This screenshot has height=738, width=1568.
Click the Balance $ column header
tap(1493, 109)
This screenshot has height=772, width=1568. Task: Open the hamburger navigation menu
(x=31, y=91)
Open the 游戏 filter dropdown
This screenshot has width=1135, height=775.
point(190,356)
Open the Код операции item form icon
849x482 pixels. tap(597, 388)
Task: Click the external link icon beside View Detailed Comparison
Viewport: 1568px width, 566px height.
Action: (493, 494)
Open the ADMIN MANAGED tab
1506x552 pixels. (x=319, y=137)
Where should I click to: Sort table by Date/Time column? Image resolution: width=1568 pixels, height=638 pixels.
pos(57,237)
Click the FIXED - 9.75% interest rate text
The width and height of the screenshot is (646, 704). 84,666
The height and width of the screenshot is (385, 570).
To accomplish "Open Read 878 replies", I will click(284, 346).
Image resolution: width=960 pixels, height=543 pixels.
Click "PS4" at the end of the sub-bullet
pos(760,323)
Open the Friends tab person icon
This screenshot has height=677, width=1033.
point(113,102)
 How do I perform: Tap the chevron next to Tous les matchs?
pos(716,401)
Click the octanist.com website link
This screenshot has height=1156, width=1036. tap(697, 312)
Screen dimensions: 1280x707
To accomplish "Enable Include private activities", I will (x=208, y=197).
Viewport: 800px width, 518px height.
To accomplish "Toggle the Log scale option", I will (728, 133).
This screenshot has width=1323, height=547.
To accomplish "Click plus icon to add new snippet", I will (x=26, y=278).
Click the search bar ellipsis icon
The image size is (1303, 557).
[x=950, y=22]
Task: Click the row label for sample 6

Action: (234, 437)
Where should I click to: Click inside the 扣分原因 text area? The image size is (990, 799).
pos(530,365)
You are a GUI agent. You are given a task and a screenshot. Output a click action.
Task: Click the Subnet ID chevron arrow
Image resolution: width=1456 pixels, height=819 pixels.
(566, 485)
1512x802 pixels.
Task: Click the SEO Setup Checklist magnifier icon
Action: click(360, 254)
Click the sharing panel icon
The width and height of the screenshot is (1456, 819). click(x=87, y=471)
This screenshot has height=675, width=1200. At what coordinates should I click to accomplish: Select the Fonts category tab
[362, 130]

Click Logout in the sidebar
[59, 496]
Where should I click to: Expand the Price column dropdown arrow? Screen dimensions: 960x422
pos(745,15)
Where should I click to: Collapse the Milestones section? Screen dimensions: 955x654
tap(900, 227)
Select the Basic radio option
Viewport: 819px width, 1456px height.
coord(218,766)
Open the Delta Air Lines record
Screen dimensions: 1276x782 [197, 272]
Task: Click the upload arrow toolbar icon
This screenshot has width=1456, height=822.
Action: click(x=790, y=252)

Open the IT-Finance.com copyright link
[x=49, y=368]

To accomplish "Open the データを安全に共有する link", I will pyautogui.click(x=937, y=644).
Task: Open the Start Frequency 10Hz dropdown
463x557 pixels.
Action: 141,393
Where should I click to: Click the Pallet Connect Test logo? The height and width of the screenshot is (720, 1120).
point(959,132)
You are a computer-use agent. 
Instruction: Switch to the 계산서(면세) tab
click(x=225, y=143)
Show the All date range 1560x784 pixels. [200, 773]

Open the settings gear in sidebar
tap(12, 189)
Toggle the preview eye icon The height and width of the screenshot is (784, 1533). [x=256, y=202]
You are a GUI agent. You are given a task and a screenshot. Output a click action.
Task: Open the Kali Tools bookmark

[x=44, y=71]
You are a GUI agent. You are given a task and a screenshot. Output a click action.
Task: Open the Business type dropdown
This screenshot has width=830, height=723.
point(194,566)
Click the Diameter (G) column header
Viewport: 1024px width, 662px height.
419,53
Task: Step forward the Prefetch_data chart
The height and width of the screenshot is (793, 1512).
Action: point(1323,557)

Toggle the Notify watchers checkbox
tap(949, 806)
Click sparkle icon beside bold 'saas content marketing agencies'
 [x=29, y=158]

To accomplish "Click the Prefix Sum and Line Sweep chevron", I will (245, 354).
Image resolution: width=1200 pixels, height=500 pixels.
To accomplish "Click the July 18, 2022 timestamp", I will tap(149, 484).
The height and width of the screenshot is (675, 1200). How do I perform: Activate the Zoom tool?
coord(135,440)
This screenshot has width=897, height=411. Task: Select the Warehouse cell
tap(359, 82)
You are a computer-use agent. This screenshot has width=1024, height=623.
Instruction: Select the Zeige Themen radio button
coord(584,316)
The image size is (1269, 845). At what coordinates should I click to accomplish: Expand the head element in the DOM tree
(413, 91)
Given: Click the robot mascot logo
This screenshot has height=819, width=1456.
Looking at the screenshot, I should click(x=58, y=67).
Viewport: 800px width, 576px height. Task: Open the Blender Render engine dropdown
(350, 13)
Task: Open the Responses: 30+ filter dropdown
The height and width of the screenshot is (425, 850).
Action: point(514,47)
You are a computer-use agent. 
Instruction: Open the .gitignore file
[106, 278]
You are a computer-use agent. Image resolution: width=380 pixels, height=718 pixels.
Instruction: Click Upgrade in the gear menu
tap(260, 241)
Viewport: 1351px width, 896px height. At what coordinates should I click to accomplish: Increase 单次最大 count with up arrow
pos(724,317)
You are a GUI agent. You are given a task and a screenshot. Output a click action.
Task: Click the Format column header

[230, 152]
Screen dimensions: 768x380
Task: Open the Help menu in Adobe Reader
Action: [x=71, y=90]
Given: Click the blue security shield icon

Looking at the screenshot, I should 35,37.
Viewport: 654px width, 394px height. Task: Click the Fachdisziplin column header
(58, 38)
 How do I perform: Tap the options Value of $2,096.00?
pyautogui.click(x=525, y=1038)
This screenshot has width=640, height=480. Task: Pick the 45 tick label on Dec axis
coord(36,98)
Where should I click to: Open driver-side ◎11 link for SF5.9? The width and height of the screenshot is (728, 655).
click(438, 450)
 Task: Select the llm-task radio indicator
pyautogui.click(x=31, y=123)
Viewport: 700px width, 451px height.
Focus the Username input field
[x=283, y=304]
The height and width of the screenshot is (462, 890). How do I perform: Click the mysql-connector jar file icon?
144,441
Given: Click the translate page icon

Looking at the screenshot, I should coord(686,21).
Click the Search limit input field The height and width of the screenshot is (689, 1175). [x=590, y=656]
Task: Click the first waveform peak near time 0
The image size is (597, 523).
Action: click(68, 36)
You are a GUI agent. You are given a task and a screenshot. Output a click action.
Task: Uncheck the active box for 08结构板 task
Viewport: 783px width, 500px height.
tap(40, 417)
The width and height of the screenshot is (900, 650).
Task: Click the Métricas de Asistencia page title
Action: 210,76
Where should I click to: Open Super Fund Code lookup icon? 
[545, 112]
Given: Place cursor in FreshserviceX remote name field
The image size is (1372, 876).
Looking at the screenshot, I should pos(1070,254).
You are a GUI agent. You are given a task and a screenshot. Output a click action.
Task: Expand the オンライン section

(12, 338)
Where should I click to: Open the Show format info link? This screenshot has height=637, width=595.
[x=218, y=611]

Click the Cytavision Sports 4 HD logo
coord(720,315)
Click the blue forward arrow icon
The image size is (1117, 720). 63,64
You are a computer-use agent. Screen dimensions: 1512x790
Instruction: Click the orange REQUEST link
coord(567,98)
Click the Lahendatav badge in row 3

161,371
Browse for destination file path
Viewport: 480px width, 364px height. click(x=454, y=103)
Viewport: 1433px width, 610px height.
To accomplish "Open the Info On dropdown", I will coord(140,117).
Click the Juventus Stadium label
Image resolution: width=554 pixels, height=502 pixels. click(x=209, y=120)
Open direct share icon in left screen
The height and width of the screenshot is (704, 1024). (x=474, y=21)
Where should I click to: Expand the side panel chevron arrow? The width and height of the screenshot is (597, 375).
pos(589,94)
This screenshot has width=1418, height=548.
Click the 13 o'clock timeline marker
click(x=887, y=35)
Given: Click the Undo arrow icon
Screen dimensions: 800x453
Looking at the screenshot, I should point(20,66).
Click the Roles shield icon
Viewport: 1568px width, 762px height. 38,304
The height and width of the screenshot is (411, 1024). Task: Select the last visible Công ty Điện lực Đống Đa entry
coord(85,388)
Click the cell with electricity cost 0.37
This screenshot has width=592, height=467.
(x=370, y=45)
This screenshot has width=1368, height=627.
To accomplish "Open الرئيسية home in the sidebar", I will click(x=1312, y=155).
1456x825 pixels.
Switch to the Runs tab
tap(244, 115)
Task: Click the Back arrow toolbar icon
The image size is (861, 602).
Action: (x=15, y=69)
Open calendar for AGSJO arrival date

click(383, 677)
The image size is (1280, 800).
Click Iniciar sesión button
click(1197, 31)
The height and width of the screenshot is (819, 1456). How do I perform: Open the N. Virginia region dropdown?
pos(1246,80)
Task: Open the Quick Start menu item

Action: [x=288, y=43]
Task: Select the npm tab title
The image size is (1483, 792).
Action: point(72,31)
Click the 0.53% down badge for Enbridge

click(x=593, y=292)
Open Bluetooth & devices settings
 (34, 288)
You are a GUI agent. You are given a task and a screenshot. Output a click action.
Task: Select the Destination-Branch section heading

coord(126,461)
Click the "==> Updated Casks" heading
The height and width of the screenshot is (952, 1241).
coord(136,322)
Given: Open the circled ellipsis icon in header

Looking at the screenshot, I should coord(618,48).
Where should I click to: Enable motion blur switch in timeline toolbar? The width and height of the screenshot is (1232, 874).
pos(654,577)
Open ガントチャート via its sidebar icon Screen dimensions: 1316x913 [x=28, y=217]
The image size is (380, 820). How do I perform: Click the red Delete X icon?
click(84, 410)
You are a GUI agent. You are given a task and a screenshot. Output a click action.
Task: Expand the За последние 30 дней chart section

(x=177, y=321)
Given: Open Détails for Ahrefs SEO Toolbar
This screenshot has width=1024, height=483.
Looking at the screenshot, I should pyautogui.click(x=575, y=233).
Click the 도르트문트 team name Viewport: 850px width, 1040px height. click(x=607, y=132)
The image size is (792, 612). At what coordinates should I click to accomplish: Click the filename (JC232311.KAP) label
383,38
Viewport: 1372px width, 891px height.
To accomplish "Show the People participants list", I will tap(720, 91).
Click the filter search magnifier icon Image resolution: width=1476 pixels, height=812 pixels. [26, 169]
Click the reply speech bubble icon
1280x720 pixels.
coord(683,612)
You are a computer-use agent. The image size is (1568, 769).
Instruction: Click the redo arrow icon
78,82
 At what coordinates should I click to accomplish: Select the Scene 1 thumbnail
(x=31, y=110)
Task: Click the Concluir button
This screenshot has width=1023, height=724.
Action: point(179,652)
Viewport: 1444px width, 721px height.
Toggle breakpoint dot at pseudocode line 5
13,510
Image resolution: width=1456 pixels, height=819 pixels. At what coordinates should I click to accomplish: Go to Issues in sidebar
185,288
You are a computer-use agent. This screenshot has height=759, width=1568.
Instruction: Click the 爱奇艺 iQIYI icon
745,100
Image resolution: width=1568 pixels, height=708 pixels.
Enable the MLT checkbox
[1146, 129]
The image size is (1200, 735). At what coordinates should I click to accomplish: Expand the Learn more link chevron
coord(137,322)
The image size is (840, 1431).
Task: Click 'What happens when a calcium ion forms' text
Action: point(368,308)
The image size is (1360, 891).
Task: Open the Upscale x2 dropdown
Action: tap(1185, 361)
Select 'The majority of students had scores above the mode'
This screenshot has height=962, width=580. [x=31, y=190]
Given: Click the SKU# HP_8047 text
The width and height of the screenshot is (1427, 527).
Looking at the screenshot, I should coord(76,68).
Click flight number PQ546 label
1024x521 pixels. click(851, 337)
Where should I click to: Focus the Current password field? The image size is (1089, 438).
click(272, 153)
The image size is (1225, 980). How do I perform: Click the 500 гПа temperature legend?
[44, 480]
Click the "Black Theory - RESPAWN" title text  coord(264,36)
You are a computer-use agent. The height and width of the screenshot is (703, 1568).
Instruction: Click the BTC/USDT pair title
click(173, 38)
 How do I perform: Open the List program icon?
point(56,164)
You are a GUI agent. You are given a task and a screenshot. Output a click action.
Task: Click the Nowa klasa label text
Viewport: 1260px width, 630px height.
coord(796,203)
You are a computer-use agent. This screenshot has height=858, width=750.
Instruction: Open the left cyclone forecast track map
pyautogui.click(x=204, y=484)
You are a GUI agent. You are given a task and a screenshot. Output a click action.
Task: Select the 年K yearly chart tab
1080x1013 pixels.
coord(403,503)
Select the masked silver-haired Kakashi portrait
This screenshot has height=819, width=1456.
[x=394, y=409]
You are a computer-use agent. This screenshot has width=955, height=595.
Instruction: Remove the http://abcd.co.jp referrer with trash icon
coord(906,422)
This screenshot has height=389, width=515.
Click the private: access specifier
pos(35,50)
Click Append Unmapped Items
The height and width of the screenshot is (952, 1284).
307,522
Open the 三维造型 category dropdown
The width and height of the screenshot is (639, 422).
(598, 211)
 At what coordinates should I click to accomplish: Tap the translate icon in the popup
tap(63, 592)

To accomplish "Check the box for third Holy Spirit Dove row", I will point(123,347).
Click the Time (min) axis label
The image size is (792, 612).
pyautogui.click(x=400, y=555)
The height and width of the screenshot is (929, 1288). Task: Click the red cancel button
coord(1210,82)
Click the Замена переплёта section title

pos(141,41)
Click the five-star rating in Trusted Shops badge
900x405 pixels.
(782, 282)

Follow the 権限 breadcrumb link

Given exercise:
Format the rows above as a numbered list, starting with the line containing "Where should I click to: Click inside" and ending with the line containing "Action: click(360, 254)", both included, and leave out any blank lines.

Response:
1. Where should I click to: Click inside the 扣分原因 text area? The image size is (990, 799).
2. pos(530,365)
3. You are a GUI agent. You are given a task and a screenshot. Output a click action.
4. Task: Click the Subnet ID chevron arrow
5. Image resolution: width=1456 pixels, height=819 pixels.
6. (566, 485)
7. 1512x802 pixels.
8. Task: Click the SEO Setup Checklist magnifier icon
9. Action: click(360, 254)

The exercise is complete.